§ Dataset entries:
════════
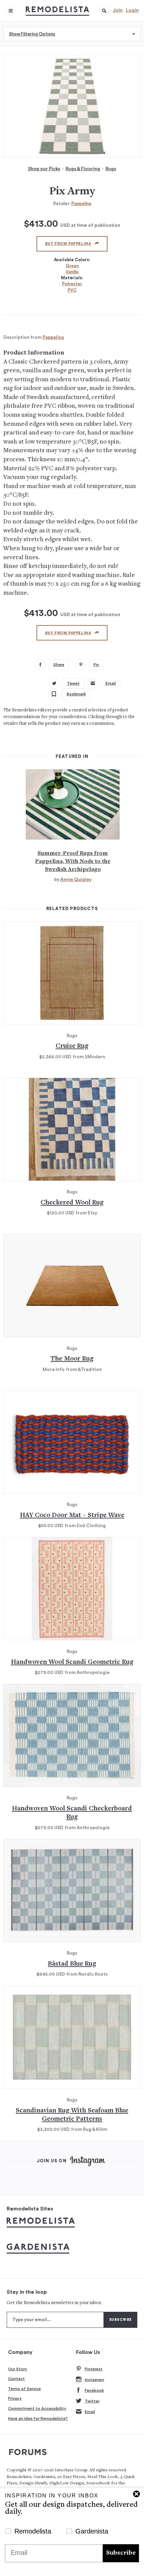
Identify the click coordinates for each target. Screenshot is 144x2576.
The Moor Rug (72, 1359)
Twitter (92, 2401)
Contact (16, 2379)
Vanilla (72, 272)
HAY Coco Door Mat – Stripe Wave (72, 1515)
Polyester (72, 284)
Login (132, 10)
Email (90, 2412)
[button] (104, 10)
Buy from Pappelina (68, 243)
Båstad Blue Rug (72, 1964)
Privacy (15, 2398)
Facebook (94, 2390)
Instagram (94, 2380)
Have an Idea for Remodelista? (38, 2418)
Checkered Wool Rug (72, 1202)
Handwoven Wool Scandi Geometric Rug (72, 1662)
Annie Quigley (75, 879)
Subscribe (121, 2553)
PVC (72, 290)
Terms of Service (24, 2389)
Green (72, 266)
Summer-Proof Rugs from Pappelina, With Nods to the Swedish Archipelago (73, 862)
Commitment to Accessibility (37, 2408)
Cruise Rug (72, 1046)
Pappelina (81, 203)
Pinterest (93, 2369)
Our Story (17, 2369)
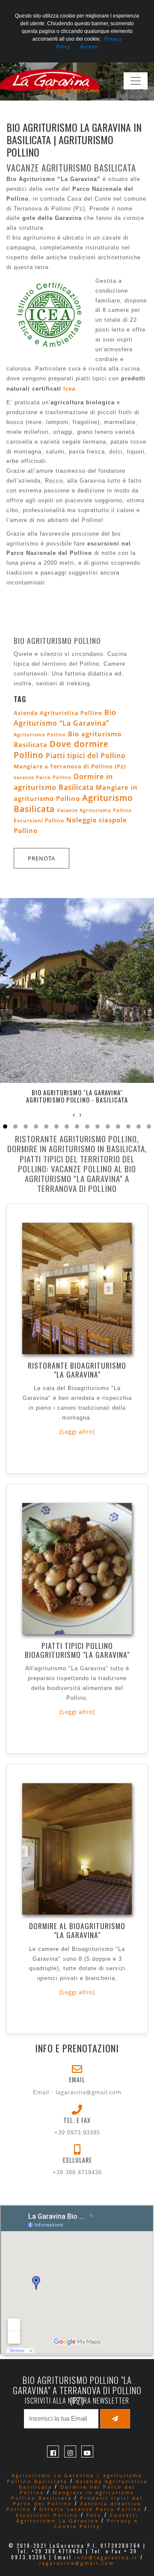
════════
§ Problem description: Leave out the images and transcribe all the records exactly.

§ Exercise response:
Identify the click coordinates for each target. Screenshot is 144x2576.
The Moor Rug (72, 1359)
Twitter (92, 2401)
Contact (16, 2379)
Vanilla (72, 272)
HAY Coco Door Mat – Stripe Wave (72, 1515)
Polyester (72, 284)
Login (132, 10)
Email (90, 2412)
[button] (104, 10)
Buy from Pappelina (68, 243)
Båstad Blue Rug (72, 1964)
Privacy (15, 2398)
Facebook (94, 2390)
Instagram (94, 2380)
Have an Idea for Remodelista? (38, 2418)
Checkered Wool Rug (72, 1202)
Handwoven Wool Scandi Geometric Rug (72, 1662)
Annie Quigley (75, 879)
Subscribe (121, 2553)
PVC (72, 290)
Terms of Service (24, 2389)
Green (72, 266)
Summer-Proof Rugs from Pappelina, With Nods to the Swedish Archipelago (73, 862)
Commitment to Accessibility (37, 2408)
Cruise Rug (72, 1046)
Pappelina (81, 203)
Pinterest (93, 2369)
Our Story (17, 2369)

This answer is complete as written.